Kenya Medical Research Institute (KEMRI) Centre for Geographic Medicine Research - Coast, Nairobi, Kenya.
PLoS Med. 2012;9(6):e1001238. doi: 10.1371/journal.pmed.1001238. Epub 2012 Jun 12.
To improve care for children in district hospitals in Kenya, a multifaceted approach employing guidelines, training, supervision, feedback, and facilitation was developed, for brevity called the Emergency Triage and Treatment Plus (ETAT+) strategy. We assessed the cost effectiveness of the ETAT+ strategy, in Kenyan hospitals. Further, we estimate the costs of scaling up the intervention to Kenya nationally and potential cost effectiveness at scale.
Our cost-effectiveness analysis from the provider's perspective used data from a previously reported cluster randomized trial comparing the full ETAT+ strategy (n = 4 hospitals) with a partial intervention (n = 4 hospitals). Effectiveness was measured using 14 process measures that capture improvements in quality of care; their average was used as a summary measure of quality. Economic costs of the development and implementation of the intervention were determined (2009 US$). Incremental cost-effectiveness ratios were defined as the incremental cost per percentage improvement in (average) quality of care. Probabilistic sensitivity analysis was used to assess uncertainty. The cost per child admission was US$50.74 (95% CI 49.26-67.06) in intervention hospitals compared to US$31.1 (95% CI 30.67-47.18) in control hospitals. Each percentage improvement in average quality of care cost an additional US$0.79 (95% CI 0.19-2.31) per admitted child. The estimated annual cost of nationally scaling up the full intervention was US$3.6 million, approximately 0.6% of the annual child health budget in Kenya. A "what-if" analysis assuming conservative reductions in mortality suggests the incremental cost per disability adjusted life year (DALY) averted by scaling up would vary between US$39.8 and US$398.3.

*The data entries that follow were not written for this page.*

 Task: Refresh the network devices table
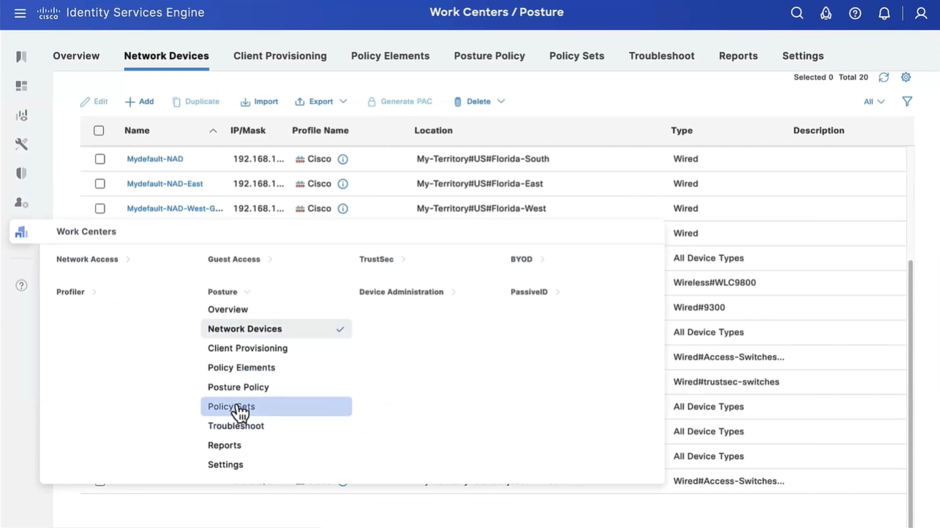[x=883, y=78]
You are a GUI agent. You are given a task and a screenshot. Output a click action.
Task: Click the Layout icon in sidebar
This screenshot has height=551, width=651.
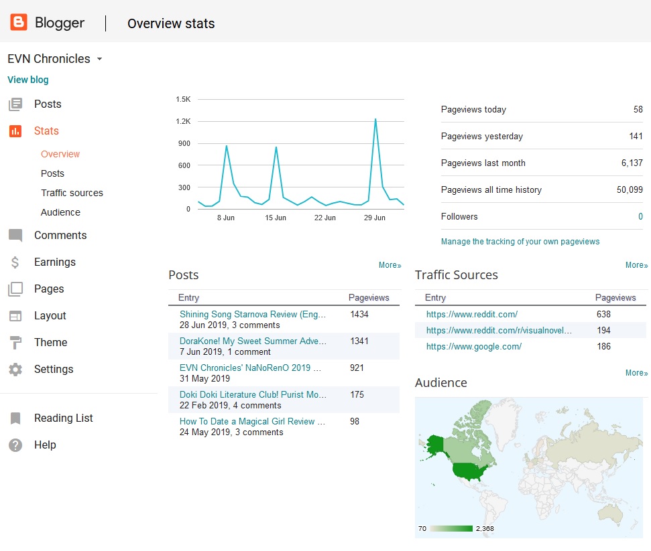(15, 316)
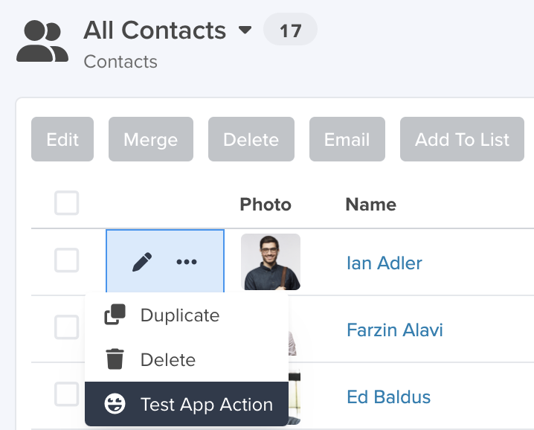Check the checkbox for Farzin Alavi row
Image resolution: width=534 pixels, height=430 pixels.
point(67,327)
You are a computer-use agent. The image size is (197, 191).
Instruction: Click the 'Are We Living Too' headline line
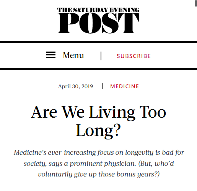[98, 112]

Improving quality of care at scale nationally with the full ETAT+ strategy may be affordable for low income countries such as Kenya. Resultant plausible reductions in hospital mortality suggest the intervention could be cost-effective when compared to incremental cost-effectiveness ratios of other priority child health interventions.

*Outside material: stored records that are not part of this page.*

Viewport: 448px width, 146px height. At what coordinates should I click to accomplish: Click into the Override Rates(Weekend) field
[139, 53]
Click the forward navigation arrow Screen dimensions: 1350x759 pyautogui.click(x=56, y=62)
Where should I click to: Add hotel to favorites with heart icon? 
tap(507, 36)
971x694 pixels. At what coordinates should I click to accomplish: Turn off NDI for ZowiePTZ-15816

为了改善肯尼亚地区医院的儿童护理水平,我们采用了一种多方面的方法,包括制定指南、培训、监督、反馈和促进,简称为紧急分类和治疗加(ETAT+)策略。我们评估了 ETAT+策略在肯尼亚医院的成本效益。此外,我们还估算了在全国范围内推广该干预措施的成本以及在大规模推广时的潜在成本效益。

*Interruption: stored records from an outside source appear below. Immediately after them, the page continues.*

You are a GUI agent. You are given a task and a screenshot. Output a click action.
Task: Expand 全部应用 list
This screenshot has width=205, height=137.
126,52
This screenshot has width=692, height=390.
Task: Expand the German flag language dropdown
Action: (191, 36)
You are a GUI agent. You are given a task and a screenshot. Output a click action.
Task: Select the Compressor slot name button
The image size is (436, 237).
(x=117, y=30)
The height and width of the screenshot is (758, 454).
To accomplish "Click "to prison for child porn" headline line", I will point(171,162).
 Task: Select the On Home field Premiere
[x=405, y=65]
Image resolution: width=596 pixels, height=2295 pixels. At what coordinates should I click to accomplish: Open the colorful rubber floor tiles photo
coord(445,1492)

我们从提供者的角度进行的成本效益分析使用了先前报告的一项集群随机试验的数据,该试验比较了完整的 ETAT+策略(n=4 家医院)与部分干预(n=4 家医院)。使用 14 项过程指标来衡量护理质量的改善,这些指标的平均值被用作质量的综合衡量指标。确定了干预措施的开发和实施的经济成本(2009 年美元)。增量成本效益比定义为每提高(平均)护理质量的百分比所增加的成本。使用概率敏感性分析来评估不确定性。干预组每例入院患儿的费用为 50.74 美元(95%CI 49.26-67.06),对照组为 31.1 美元(95%CI 30.67-47.18)。每提高平均护理质量的 1%,每例入院患儿的额外成本为 0.79 美元(95%CI 0.19-2.31)。在全国范围内全面推广完整干预措施的年度成本估计为 360 万美元,约占肯尼亚儿童卫生年度预算的 0.6%。一项“假设分析”假设死亡率保守降低,表明通过扩大规模避免每例残疾调整生命年(DALY)的增量成本将在 39.8 美元至 398.3 美元之间变化。
在肯尼亚等低收入国家,全面实施 ETAT+策略以提高护理质量的规模可能是负担得起的。由于医院死亡率的降低幅度合理,该干预措施可能具有成本效益,与其他儿童健康干预措施的增量成本效益比相比。